What is required:
Filter these entries down to the lines that hold the word "computer", and show each of them.
* * * * * * *
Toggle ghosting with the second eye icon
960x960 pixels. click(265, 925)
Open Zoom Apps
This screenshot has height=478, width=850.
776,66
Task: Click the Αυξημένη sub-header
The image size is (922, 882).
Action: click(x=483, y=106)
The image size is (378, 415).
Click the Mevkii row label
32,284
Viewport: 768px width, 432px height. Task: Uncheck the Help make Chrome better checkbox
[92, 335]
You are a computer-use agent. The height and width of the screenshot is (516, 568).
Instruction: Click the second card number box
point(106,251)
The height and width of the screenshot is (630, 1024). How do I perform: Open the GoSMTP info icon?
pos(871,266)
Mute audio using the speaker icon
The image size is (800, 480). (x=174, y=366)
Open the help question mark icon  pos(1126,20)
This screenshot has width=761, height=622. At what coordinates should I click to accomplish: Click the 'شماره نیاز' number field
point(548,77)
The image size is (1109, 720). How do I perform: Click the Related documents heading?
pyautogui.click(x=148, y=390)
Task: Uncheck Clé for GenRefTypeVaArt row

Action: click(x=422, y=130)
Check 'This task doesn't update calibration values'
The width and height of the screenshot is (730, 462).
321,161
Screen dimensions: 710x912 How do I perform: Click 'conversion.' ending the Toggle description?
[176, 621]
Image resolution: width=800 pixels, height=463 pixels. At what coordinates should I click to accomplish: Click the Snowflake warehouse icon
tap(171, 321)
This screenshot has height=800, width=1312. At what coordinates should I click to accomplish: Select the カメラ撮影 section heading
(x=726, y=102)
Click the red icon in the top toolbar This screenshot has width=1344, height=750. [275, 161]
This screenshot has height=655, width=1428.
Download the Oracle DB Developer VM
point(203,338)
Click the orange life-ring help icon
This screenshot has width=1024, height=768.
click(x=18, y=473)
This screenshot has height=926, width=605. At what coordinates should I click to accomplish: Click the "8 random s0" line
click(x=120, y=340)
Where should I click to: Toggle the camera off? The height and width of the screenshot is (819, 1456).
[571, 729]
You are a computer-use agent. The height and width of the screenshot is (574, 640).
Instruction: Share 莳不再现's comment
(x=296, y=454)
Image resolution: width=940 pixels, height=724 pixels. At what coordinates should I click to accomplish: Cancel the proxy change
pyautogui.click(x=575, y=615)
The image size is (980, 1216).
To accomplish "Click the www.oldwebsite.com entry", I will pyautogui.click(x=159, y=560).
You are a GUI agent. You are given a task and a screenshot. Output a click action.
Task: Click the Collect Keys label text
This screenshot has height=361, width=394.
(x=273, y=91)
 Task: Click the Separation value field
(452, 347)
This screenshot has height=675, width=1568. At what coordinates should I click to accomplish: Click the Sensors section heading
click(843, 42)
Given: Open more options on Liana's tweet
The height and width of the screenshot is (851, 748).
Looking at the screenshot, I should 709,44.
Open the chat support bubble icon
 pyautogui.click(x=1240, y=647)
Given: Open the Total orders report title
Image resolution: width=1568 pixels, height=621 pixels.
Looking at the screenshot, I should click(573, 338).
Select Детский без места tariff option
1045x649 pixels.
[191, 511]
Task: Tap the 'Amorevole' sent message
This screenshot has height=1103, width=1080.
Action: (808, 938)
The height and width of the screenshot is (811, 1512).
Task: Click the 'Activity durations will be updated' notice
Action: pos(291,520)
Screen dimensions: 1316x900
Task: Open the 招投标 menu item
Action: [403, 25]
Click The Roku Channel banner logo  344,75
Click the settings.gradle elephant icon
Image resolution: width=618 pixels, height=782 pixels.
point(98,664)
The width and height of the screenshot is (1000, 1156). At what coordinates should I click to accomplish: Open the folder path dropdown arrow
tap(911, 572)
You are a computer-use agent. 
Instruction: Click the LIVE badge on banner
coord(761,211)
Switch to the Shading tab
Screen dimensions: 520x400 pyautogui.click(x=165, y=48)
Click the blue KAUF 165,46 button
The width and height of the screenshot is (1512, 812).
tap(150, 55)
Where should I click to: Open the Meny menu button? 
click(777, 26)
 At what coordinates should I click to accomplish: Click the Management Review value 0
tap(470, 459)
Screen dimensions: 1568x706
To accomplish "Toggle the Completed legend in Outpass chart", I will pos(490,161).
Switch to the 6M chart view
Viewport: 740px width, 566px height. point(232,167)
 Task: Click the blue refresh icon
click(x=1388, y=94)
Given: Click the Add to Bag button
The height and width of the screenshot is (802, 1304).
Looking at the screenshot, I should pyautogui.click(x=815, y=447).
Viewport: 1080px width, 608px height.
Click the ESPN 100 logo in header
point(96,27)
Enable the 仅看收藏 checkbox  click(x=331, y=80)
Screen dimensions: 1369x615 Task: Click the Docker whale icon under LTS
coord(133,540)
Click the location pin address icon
* * * * * * *
Finished exercise:
You are a computer-use agent. The height and width of the screenshot is (516, 568).
You are a computer-use agent. The height and width of the screenshot is (574, 640).
You are a computer-use agent. 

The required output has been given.